Jobs
A – In the passage on control system limitations, why can no evaluation of controls give absolute assurance that every control issue and instance of fraud within Williams Partners L.P. has been detected? Answer in one to three sentences.
B – Continue the passage on control system limitations from the point where it stops.

Text to read
* * * * *

Our management, including our general partner’s Chief Executive Officer and Chief Financial Officer, does not expect that our disclosure controls and procedures (as defined in Rules 13a - 15(e) and 15d - 15(e) of the Securities Exchange Act) (Disclosure Controls) or our internal control over financial reporting (Internal Controls) will prevent all errors and all fraud. A control system, no matter how well conceived and operated, can provide only reasonable, not absolute, assurance that the objectives of the control system are met. Further, the design of a control system must reflect the fact that there are resource constraints, and the benefits of controls must be considered relative to their costs. Because of the inherent limitations in all control systems, no evaluation of controls can provide absolute assurance that all control issues and instances of fraud, if any, within Williams Partners L.P. have been detected. These inherent limitations include the realities that judgments in decision-making can be faulty, and that breakdowns can occur because of simple error or mistake. Additionally, controls can be circumvented by the individual acts of some persons, by collusion of two or more people, or by management override of the control. The design of any system of controls also is based in part upon certain assumptions about the likelihood of future events, and there can be no assurance that any design will succeed in achieving its stated goals under all potential future conditions. Because of the inherent limitations in a cost-effective control system, misstatements due to error or fraud may occur and not be detected. We monitor our Disclosure Controls and Internal Controls and make modifications as necessary; our intent in this regard is that the Disclosure Controls and Internal Controls will be modified as systems change and conditions warrant.

* * * * *

Interface element records:
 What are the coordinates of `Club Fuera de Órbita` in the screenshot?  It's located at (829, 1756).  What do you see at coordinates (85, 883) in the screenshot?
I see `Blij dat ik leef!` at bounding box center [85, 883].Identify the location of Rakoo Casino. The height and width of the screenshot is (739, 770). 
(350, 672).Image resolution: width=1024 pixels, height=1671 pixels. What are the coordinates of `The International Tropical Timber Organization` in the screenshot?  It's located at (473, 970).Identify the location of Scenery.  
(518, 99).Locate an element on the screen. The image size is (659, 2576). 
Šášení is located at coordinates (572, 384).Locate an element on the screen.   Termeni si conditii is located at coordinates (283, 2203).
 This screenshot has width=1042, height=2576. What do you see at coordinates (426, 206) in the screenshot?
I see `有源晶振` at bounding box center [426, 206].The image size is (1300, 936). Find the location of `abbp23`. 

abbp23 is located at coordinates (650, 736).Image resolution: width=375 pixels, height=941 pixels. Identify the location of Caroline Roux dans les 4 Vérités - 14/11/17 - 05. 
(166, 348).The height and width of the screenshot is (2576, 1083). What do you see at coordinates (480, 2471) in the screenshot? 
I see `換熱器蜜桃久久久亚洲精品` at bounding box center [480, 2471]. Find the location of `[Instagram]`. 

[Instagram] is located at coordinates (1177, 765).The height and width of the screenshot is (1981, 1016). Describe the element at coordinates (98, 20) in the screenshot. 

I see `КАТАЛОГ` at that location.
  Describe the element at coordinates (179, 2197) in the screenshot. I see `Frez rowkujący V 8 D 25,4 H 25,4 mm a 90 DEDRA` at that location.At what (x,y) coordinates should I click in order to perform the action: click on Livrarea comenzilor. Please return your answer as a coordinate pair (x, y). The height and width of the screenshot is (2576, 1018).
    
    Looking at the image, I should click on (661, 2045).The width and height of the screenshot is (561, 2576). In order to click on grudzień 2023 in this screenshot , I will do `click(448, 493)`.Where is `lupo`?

* * * * *

Expected outputs
A – All control systems have inherent limitations. Judgments in decision-making can be faulty, breakdowns can occur through simple error or mistake, and controls can be circumvented by individuals, by collusion of two or more people, or by management override. The design of any control system also rests partly on assumptions about the likelihood of future events.

B –
Evaluation of Disclosure Controls and Procedures
An evaluation of the effectiveness of the design and operation of our Disclosure Controls was performed as of the end of the period covered by this report. This evaluation was performed under the supervision and with the participation of our management, including our general partner’s Chief Executive Officer and Chief Financial Officer. Based upon that evaluation, our general partner’s Chief Executive Officer and Chief Financial Officer concluded that these Disclosure Controls are effective at a reasonable assurance level.
Changes in Internal Control Over Financial Reporting
On February 2, 2015, Williams Partners L.P. and Access Midstream Partners, L.P. completed their merger. As a result of the merger, certain controls have been consolidated. We expect to continue to integrate the businesses, processes, systems and related controls in future periods. Other than the changes that resulted from the merger, there have been no changes during the first quarter of 2015 that materially affected, or are reasonably likely to materially affect, our Internal Control over Financial Reporting.

PART II. OTHER INFORMATION

Item 1. Legal Proceedings
Environmental

Certain reportable legal proceedings involving governmental authorities under federal, state and local laws regulating the discharge of materials into the environment are described below. While it is not possible for us to predict the final outcome of the proceedings which are still pending, we do not anticipate a material effect on our consolidated financial position if we receive an unfavorable outcome in any one or more of such proceedings.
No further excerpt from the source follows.